JOHNNY MARR - ELECTRIC ARENA, Sunday 5.30pm
Johnny Marr, next up in the Electric Arena, is perhaps known by more people as 'the guitarist from The Smiths' than for his recently released solo album and, with that in mind, you can understand his decision to throw that section of the crowd an early bone by running through renditions of Smiths' oldies like 'Bigmouth Strikes Again' and 'Stop Me If You Think You've Heard This One Before' and yes, Johnny, we have...and we preferred when the other guy sang it. Despite being a member of one of the most important bands of the past 30 years, Marr's solo material is almost indiscernible from some of the other less-than-great bands we've heard this weekend. We expected more.

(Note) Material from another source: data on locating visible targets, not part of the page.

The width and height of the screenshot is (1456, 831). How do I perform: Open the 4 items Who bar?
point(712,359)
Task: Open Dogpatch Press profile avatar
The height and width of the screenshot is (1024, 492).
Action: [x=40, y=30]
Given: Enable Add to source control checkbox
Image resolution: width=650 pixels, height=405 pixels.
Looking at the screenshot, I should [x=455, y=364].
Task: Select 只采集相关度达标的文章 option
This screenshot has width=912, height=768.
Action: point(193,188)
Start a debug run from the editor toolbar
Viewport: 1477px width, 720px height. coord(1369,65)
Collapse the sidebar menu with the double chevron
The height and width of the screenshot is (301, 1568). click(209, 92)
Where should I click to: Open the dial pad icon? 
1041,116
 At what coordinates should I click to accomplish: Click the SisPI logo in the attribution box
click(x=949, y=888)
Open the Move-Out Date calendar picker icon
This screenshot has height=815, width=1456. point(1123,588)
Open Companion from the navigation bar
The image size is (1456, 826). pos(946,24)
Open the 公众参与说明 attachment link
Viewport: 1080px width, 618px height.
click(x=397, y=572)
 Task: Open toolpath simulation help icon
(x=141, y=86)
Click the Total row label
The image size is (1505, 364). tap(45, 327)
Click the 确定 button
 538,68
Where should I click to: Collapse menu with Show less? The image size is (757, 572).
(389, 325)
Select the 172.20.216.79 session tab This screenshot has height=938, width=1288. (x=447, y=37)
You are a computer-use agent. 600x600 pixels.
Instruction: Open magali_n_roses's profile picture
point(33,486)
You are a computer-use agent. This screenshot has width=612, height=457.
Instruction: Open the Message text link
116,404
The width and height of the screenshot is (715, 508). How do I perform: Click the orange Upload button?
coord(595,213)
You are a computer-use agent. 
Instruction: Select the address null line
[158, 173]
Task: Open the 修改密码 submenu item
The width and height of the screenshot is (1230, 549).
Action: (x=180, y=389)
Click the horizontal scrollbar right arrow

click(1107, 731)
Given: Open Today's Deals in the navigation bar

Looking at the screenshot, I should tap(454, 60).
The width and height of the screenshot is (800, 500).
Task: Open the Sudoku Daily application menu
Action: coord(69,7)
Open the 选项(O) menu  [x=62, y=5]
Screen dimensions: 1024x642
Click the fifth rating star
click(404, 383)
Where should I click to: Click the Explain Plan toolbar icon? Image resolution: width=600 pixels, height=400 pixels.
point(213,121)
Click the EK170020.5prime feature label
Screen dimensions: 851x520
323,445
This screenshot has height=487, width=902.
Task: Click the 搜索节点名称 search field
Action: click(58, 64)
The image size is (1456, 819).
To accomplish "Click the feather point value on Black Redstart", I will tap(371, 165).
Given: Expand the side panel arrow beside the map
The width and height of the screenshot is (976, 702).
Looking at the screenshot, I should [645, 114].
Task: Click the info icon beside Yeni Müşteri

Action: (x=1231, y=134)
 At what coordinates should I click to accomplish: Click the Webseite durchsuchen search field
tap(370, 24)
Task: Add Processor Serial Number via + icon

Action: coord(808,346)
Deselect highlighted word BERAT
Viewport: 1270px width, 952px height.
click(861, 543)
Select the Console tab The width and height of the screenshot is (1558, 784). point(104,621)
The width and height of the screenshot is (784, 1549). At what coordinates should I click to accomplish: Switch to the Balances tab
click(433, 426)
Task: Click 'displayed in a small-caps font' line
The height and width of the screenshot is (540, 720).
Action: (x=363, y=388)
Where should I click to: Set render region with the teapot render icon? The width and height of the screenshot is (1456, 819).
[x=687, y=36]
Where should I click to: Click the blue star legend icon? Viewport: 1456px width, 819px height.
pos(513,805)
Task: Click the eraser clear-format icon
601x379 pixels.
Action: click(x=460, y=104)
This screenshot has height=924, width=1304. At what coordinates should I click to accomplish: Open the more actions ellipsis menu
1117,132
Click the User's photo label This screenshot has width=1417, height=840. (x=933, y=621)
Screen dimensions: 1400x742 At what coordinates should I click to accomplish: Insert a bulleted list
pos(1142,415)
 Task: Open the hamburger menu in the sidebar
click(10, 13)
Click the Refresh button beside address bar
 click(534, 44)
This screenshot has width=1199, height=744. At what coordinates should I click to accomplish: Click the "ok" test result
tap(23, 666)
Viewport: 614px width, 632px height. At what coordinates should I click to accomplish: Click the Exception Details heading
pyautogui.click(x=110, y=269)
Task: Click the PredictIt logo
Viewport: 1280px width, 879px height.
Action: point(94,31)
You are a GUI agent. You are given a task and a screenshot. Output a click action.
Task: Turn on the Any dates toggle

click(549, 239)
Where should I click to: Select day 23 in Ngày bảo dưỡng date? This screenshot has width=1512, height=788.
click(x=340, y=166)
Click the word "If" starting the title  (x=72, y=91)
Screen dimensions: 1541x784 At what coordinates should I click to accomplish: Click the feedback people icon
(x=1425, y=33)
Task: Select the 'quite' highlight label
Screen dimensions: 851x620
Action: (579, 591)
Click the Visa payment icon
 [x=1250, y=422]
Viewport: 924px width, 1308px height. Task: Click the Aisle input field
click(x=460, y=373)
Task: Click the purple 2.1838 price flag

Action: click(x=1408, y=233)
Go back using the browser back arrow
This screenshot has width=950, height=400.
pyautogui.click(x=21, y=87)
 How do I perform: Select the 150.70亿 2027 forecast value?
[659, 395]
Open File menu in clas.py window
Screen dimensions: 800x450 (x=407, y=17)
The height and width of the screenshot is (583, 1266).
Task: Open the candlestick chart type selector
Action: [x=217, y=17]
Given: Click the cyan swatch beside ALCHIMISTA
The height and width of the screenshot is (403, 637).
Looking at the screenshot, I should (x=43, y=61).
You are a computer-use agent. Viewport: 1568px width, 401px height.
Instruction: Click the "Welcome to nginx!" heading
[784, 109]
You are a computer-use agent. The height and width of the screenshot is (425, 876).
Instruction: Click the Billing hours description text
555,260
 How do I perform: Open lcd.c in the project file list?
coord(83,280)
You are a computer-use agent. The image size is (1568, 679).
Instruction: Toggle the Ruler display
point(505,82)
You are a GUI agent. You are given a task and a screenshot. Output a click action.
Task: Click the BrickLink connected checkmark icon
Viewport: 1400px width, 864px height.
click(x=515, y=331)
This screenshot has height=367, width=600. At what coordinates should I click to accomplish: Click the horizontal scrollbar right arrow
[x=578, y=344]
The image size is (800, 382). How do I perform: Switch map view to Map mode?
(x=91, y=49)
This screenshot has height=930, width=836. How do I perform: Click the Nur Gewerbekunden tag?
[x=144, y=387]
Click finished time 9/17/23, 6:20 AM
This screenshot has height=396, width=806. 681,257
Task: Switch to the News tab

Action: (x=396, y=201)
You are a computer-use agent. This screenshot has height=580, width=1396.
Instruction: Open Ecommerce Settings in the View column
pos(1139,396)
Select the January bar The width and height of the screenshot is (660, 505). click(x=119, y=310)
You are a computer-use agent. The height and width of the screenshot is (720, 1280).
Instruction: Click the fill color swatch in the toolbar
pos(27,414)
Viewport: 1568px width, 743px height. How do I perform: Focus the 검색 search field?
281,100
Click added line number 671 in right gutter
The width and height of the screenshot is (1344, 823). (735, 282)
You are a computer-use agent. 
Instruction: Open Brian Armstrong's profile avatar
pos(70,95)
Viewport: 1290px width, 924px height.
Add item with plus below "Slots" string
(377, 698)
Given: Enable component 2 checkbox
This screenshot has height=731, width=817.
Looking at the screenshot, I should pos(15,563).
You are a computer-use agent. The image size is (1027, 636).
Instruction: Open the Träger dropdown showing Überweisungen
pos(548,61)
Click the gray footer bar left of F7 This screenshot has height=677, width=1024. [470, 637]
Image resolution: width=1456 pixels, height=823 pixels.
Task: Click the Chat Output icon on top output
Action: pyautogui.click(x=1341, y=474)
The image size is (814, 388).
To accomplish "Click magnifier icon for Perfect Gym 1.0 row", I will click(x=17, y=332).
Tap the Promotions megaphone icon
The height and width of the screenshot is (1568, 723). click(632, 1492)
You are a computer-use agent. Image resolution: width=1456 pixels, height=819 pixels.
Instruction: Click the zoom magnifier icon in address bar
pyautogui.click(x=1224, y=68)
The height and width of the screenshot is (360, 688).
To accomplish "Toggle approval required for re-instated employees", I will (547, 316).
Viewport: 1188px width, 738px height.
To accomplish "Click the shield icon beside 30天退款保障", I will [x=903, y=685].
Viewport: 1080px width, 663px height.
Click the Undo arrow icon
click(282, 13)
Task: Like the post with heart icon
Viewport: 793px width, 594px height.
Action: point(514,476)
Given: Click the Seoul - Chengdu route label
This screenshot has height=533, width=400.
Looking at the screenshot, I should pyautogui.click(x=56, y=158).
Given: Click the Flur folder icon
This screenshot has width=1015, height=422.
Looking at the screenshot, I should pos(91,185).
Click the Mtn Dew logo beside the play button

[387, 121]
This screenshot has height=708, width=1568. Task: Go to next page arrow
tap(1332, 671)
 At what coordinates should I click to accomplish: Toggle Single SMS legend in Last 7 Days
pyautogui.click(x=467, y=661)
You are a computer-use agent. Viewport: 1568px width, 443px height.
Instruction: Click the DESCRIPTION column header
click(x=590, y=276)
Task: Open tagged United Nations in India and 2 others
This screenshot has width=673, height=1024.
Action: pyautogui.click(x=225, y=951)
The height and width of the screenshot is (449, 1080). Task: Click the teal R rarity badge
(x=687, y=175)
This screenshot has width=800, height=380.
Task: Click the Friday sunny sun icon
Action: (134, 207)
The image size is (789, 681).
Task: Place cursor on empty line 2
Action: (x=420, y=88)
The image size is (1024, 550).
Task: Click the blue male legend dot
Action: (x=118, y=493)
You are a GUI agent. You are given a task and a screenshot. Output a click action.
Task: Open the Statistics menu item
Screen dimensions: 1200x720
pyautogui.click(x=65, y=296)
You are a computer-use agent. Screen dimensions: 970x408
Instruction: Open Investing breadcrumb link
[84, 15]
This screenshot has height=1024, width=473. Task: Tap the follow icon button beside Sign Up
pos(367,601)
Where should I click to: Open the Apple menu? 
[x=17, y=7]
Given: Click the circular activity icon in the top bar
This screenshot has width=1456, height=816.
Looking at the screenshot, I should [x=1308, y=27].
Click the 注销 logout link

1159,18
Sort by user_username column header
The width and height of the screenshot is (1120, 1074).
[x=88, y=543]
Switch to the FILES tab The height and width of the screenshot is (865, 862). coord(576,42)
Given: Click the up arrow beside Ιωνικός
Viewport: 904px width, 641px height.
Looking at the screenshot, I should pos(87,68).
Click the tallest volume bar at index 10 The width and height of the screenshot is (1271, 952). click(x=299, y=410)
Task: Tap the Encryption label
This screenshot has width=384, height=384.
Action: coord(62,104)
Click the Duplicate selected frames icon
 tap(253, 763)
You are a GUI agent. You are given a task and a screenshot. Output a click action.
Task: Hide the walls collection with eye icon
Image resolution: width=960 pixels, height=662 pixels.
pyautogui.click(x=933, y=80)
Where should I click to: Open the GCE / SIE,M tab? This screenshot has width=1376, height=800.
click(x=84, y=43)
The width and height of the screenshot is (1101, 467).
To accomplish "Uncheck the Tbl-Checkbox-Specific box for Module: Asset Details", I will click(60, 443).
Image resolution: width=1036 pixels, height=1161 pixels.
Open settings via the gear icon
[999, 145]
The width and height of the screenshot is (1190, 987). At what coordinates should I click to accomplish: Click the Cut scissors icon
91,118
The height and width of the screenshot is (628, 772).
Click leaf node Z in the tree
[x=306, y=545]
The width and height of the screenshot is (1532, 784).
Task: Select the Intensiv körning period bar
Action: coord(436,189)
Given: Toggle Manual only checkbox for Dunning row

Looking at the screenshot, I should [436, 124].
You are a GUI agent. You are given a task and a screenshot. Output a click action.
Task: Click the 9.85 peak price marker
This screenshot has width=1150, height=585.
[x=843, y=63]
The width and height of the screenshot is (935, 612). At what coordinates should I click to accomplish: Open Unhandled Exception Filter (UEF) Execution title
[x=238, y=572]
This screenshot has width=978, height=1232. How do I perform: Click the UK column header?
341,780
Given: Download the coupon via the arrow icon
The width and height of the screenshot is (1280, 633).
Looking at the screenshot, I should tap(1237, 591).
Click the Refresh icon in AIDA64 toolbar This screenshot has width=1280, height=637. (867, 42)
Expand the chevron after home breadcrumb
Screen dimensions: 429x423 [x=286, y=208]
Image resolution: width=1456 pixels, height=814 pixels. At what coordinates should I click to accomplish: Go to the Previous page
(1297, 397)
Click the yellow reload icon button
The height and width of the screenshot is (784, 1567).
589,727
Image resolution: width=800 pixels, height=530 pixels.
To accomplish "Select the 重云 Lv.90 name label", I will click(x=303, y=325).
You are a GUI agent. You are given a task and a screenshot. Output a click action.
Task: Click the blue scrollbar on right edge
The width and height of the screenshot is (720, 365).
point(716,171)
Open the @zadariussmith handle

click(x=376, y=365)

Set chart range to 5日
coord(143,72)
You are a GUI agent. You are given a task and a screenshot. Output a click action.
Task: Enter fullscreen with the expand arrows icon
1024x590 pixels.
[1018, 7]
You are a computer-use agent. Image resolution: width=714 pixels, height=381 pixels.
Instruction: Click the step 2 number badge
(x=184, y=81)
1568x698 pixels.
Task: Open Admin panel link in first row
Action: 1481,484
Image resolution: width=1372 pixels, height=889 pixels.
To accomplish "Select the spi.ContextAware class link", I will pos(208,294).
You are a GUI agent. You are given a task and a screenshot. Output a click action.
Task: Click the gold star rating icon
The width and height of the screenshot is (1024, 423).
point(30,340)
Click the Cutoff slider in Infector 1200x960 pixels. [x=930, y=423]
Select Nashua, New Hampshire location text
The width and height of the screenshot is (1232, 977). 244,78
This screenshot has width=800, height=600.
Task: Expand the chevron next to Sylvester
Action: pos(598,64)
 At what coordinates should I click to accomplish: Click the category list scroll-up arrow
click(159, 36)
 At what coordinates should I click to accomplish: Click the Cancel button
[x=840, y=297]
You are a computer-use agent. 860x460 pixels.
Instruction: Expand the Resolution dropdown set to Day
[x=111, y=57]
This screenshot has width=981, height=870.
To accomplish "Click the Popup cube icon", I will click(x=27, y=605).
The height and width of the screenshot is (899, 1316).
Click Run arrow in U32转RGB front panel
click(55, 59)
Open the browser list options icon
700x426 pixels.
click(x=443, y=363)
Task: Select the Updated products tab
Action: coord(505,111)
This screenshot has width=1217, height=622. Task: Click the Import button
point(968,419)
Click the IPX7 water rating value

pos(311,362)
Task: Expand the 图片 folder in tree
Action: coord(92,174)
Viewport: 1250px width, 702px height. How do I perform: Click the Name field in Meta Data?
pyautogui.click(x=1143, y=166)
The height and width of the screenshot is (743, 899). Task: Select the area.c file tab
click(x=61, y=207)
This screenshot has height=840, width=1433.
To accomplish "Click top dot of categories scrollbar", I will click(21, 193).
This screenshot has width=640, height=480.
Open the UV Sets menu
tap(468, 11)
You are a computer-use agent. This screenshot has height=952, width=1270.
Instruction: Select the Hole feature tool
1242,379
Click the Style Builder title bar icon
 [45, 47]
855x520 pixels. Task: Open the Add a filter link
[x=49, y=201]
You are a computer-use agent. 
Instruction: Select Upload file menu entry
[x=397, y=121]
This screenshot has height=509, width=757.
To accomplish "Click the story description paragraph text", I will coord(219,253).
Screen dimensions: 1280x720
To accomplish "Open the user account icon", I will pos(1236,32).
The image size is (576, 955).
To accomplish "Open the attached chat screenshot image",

ARCTIC MONKEYS - MAIN STAGE, Sunday 10.15pm
The influx of Sunday ticket holders meant that by the time Arctic Monkeys arrived on stage shortly after 10.15pm they would be playing to the largest assembly of music fans at Electric Picnic this year and the thousands in attendance were treated to a band at the absolute height of their musical powers. Alex Turner has come a long way since bursting on to the scene in the middle of the last decade as a precocious teen with a knack for catchy hooks and witty lyrics. It's been interesting to watch Turner's chameleon-like character arc during the course of the Arctic Monkeys' discography; from the aforementioned northern cheeky chappy of their debut album, to the long-haired 'Humbug' rock n' roller, finally arriving at the 50's style pompadoured greaser that he is today, Turner has always been an engaging stage presence - and now he's a massive rock star to boot.
Opening with the slow-burning 'Do I Wanna Know?' from the upcoming new album AM, the Monkeys traversed their discography over the course of the 90 minute set. The new material, including pensive rocker 'Why Do You Only Call Me When You're High?' and the raucous 'R U Mine?' shows the band in a broodier mood than they have in recent years, perhaps the result of the influence of Turner's new best mate, QOTSA's Josh Homme, who was on production detail for the new album.
Somewhat predictably, it was older material like 'I Bet You Look Good On The Dancefloor' and 'When The Sun Goes Down' that united all four corners of the crowd into the evening's biggest frenzy but you suspect that, when AM hits the shelves next week, music fans will have a whole new set of anthems to sing along to when the Arctic Monkeys next roll into town. Absolutely outstanding.
LE GALAXIE - BODY & SOUL STAGE, Sunday 12.00am
As soon as the Arctic Monkeys finished we hightailed it over to the Body & Soul for once last show as there's really no better way to finish an Electric Picnic than with a Le Galaxie show. The Body & Soul stage was about as jam-packed as we have ever seen it, with hundreds of people defying their weary limbs and eeking out whatever dance moves they could muster to the sounds of one of Ireland's finest live acts. The band were, as is always the case, on fine form. Any energy the crowd expended was returned with more from the band as they pounded through a furious hour long set, throwing glowsticks and balloons (which somehow had lights in them) into the delighted crowd. 'Beyond Transworld' and 'Midnight Midnight', two of our favourite songs, well, ever were our particular highlights.